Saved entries
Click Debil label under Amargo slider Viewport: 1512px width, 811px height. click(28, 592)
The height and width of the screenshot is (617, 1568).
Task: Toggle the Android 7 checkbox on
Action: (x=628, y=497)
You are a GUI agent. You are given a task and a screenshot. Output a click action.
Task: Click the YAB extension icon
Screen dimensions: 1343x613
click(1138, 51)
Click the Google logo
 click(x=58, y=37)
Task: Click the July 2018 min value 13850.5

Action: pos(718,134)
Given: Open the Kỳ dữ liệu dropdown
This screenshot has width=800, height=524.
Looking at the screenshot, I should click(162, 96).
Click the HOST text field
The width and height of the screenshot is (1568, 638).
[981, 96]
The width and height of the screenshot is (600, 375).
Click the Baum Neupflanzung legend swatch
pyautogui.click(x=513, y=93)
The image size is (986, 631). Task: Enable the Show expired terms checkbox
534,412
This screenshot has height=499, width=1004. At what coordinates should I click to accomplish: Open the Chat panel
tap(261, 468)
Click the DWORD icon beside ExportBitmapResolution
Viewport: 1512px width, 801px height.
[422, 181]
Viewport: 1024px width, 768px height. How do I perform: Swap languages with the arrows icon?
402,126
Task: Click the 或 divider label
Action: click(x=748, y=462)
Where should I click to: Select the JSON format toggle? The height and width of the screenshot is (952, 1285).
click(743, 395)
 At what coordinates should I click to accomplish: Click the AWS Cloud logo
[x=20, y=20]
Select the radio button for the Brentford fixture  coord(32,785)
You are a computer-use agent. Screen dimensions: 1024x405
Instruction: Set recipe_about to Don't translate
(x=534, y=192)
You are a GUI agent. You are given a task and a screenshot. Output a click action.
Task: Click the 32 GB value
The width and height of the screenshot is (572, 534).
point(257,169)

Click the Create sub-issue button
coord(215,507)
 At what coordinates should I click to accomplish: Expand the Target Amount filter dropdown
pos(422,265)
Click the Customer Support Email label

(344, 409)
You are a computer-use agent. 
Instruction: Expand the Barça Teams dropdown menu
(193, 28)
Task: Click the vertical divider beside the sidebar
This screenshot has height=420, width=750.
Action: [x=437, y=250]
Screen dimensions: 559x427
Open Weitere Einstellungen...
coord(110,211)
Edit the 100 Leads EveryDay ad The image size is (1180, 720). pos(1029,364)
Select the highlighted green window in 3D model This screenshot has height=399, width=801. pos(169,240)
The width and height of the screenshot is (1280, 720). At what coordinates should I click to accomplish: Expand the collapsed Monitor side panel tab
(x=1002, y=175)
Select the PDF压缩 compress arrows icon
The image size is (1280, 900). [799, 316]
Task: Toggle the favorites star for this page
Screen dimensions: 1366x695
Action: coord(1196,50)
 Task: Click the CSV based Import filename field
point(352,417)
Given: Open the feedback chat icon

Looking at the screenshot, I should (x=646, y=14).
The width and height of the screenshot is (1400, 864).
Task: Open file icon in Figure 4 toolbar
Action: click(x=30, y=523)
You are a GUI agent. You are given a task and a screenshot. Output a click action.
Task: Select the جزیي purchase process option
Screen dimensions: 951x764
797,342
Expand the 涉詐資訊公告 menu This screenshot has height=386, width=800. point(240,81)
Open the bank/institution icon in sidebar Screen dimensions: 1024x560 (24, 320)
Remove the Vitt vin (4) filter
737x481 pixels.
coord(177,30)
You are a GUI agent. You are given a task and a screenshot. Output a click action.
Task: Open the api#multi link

GOAL OF THE EXERCISE -
Copy out only the lines above from the one with "Task: Click the vertical" to the one with "Edit the 100", inclusive, exactly as they stand.

OUTPUT OF THE EXERCISE -
Task: Click the vertical divider beside the sidebar
This screenshot has height=420, width=750.
Action: [x=437, y=250]
Screen dimensions: 559x427
Open Weitere Einstellungen...
coord(110,211)
Edit the 100 Leads EveryDay ad The image size is (1180, 720). pos(1029,364)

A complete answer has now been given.